##### Extract to read #####
Leadership for a World No One Can Control

For much of the past century, leadership has been built around a simple assumption: that with enough information, authority and expertise, leaders could understand the system they were responsible for and steer it in the right direction.

But the systems shaping our lives today no longer behave that way.

Climate disruption, technological acceleration, geopolitical uncertainty and deepening social fragmentation have created a world defined less by stability and more by interdependence, unpredictability and constant change. The challenges leaders face are no longer isolated problems that can be solved by a single organisation or individual. They are complex systems challenges, where causes and consequences interact in ways that are often impossible to fully predict.

In this environment, the traditional model of the heroic leader — the person at the top with the answers — begins to break down.

What emerges instead is a different understanding of leadership: one that recognises that no single person can see the whole system, and that progress depends on the ability of many actors to learn, adapt and coordinate together.

From Control to Navigation

Research emerging from the ANU Leadership & Complexity Lab, supported by the Menzies Leadership Foundation, explores how leadership must evolve in response to these changing conditions.

Rather than viewing leadership as the ability to control outcomes, complexity science suggests leaders must instead develop the capability to navigate dynamic systems.

This requires a different set of skills and mindsets.

Leaders must become skilled at recognising patterns across systems, building trust across boundaries, and enabling collaboration among actors who may hold different perspectives or priorities. They must cultivate environments where experimentation and learning are possible, because in complex environments, solutions often emerge through trial, feedback and adaptation rather than through predetermined plans.

In other words, leadership shifts from commanding systems to enabling them to learn.

Leadership as a Collective Capability

One of the most important insights emerging from complexity research is that leadership is rarely exercised by a single individual.

Instead, it is distributed across networks of people who together shape the direction of a system.

Teachers working together to improve learning outcomes.

Community leaders coordinating responses to social challenges.

Cross-sector partnerships tackling climate adaptation or public health.

In each case, progress depends less on one exceptional leader and more on the collective capacity of a group to make sense of complex conditions and act together.

This concept — often referred to as collective efficacy — is becoming central to new models of leadership development. It suggests that strengthening leadership across society means investing not only in individuals, but also in the relationships, cultures and structures that allow people to collaborate effectively.

As Dr Kerry Elliott explains: “In complex systems, leadership is not about having the answer. It’s about creating the conditions where people across a system can learn, adapt and act together.”

Leadership in Practice: Strengthening Collective Capacity in Schools

Education systems offer a powerful example of leadership in complex environments. Improving learning outcomes across thousands of schools cannot be achieved by a single leader or policy directive. It requires teachers, principals, administrators and communities working together to understand local conditions and adapt their approaches over time.

Increasingly, research in education leadership emphasises collective efficacy — the shared belief among educators that together they can improve outcomes for students.
#####
- Given task 1 -
Gather every line of the records that contains the string "link".
The article on leadership and the records are unrelated.
##### Records to process #####
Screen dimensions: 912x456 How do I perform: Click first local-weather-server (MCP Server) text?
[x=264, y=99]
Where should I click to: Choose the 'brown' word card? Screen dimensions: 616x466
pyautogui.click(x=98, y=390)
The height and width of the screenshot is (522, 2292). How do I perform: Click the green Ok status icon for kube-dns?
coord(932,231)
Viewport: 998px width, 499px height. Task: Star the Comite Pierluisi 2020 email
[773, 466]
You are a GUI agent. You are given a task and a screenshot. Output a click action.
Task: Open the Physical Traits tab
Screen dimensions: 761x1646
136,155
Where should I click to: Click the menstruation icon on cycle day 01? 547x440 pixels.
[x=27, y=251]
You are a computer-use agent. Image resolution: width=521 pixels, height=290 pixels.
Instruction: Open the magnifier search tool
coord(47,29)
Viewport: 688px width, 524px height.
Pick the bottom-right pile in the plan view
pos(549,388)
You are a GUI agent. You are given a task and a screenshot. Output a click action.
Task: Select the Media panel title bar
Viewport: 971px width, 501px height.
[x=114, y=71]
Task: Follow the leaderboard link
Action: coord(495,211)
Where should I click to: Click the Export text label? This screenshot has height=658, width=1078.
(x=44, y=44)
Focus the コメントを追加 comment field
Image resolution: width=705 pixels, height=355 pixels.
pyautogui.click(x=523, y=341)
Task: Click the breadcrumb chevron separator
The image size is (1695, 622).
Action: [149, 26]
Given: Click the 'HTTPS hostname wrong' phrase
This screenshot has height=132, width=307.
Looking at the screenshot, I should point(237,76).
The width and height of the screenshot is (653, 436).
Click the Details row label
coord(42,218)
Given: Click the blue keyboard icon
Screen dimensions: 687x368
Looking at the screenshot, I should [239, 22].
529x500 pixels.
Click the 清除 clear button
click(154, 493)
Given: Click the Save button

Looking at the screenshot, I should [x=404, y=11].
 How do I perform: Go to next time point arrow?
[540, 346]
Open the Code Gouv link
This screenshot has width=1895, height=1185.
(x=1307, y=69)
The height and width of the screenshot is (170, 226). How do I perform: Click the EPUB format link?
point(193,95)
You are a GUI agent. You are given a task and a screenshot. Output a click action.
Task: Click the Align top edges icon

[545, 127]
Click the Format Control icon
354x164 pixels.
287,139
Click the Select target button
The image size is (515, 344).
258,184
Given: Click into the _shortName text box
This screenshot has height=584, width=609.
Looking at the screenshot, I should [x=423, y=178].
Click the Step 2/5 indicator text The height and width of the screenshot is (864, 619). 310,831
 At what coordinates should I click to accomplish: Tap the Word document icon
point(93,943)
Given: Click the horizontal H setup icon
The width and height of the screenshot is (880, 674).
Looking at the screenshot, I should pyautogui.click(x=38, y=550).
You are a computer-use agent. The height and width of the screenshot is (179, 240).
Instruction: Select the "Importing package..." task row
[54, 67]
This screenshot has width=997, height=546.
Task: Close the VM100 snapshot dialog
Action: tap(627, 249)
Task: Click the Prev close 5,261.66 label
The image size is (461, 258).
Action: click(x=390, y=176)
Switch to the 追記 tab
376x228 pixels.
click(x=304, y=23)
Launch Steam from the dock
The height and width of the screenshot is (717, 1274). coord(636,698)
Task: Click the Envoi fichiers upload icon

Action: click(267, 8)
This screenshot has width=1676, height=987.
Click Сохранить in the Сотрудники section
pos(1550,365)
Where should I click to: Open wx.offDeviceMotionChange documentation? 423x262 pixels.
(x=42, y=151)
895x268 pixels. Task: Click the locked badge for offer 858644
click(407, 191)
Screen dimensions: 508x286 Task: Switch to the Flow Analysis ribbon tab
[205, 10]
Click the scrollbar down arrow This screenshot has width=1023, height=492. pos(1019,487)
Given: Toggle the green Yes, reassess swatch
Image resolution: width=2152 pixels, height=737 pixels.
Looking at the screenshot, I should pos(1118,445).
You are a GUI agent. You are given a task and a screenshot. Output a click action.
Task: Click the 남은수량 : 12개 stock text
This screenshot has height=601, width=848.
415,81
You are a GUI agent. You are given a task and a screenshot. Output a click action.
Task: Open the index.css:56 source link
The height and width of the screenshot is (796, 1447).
#####
- Given task 2 -
In one to three sentences, explain why the article on leadership says leaders must cultivate environments where experimentation and learning are possible.

- Exercise answer 1 -
Task: Follow the leaderboard link
Open the Code Gouv link
The height and width of the screenshot is (170, 226). How do I perform: Click the EPUB format link?
Task: Open the index.css:56 source link

- Exercise answer 2 -
In complex environments, solutions often emerge through trial, feedback and adaptation rather than through predetermined plans. Leaders therefore need settings where people can experiment and learn.